--- Begin SUPPLIED TEXT ---

There were seven people left in the apartment. When we went out to the balcony my father-in-law had an axe in his hands, and Edik had a metal chair leg, and Igor had one too. My mother-in-law was empty-handed, she was so pale . . . And Edik too, when we went out, was entirely pale, he was just white. And Igor . . . Well we all sensed . . . we already knew that they were going to kill us ... or wound us ... Karina even told Igor, "Let's say good-bye." But Igor said, "What are you saying?! Go . . . cross over, quick, onto the balcony!" And Edik was so pale, just white . . . And my mother-in-law was whiter than white. My father-in-law and Misha were standing next to the door, and we were in the room . . . Our last words were, "Let's say good-bye." Karina said that to Igor and Edik. Igor even cracked a grin, but Edik, pale, looked at me, and at the children, we had a premonition . . . These were our last words and our last moments ...
Father had an axe, Misha had something, I don't remember, I just don't remember . . . But he had something, too. I do remember that Edik had his coat on, and Igor had even put on a helmet. We had a motorcycle helmet. We even asked, "Igor, why are you putting on the helmet?" He said, "Well just in case, I'll have it on my head." And Edik had a hat on, too.

--- End SUPPLIED TEXT ---
--- Begin RECORDS SHOWN ---

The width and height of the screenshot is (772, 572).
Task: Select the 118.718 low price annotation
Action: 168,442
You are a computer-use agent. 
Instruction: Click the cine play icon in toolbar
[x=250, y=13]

--- End RECORDS SHOWN ---
--- Begin RECORDS SHOWN ---

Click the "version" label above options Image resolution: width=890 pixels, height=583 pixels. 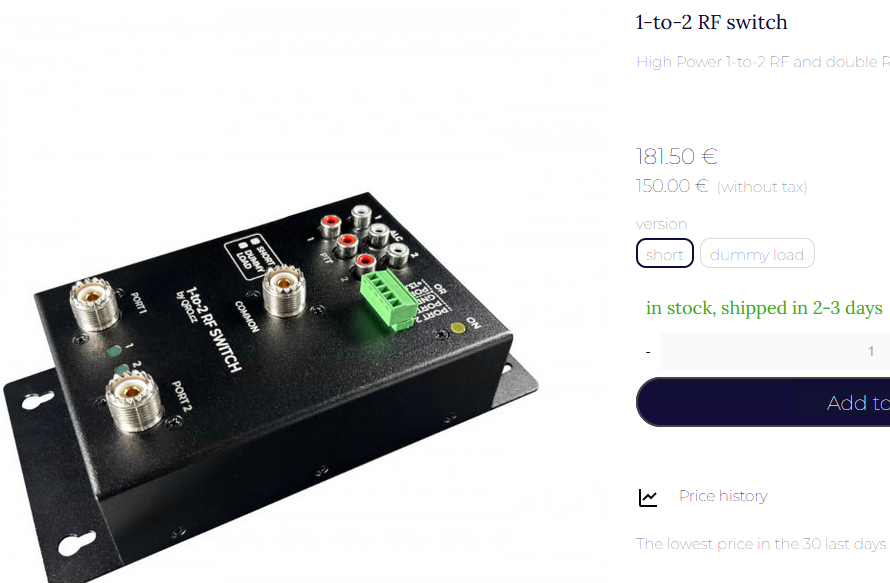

--- End RECORDS SHOWN ---
--- Begin RECORDS SHOWN ---

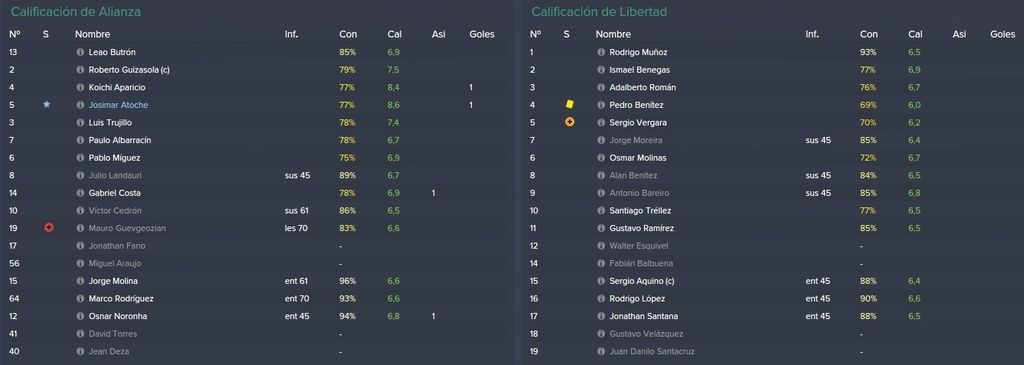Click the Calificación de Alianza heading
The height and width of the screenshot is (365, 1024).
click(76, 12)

--- End RECORDS SHOWN ---

GIVEN EXERCISE 1 - For each statement below, answer yes or no according to the account of the apartment and balcony, and quote the deciding words. (a) Igor wore a helmet. (b) The mother-in-law was holding an axe. (c) Eight people remained in the apartment.
GIVEN EXERCISE 2 - Retype the part of the account of the apartment and balcony that opens with the words containing "Father had an" and closes with "hat on, too.".

COMPLETE OUTPUT 1 -
(a) Yes: "Igor had even put on a helmet."
(b) No: "My mother-in-law was empty-handed"
(c) No: "There were seven people left in the apartment."

COMPLETE OUTPUT 2 -
Father had an axe, Misha had something, I don't remember, I just don't remember . . . But he had something, too. I do remember that Edik had his coat on, and Igor had even put on a helmet. We had a motorcycle helmet. We even asked, "Igor, why are you putting on the helmet?" He said, "Well just in case, I'll have it on my head." And Edik had a hat on, too.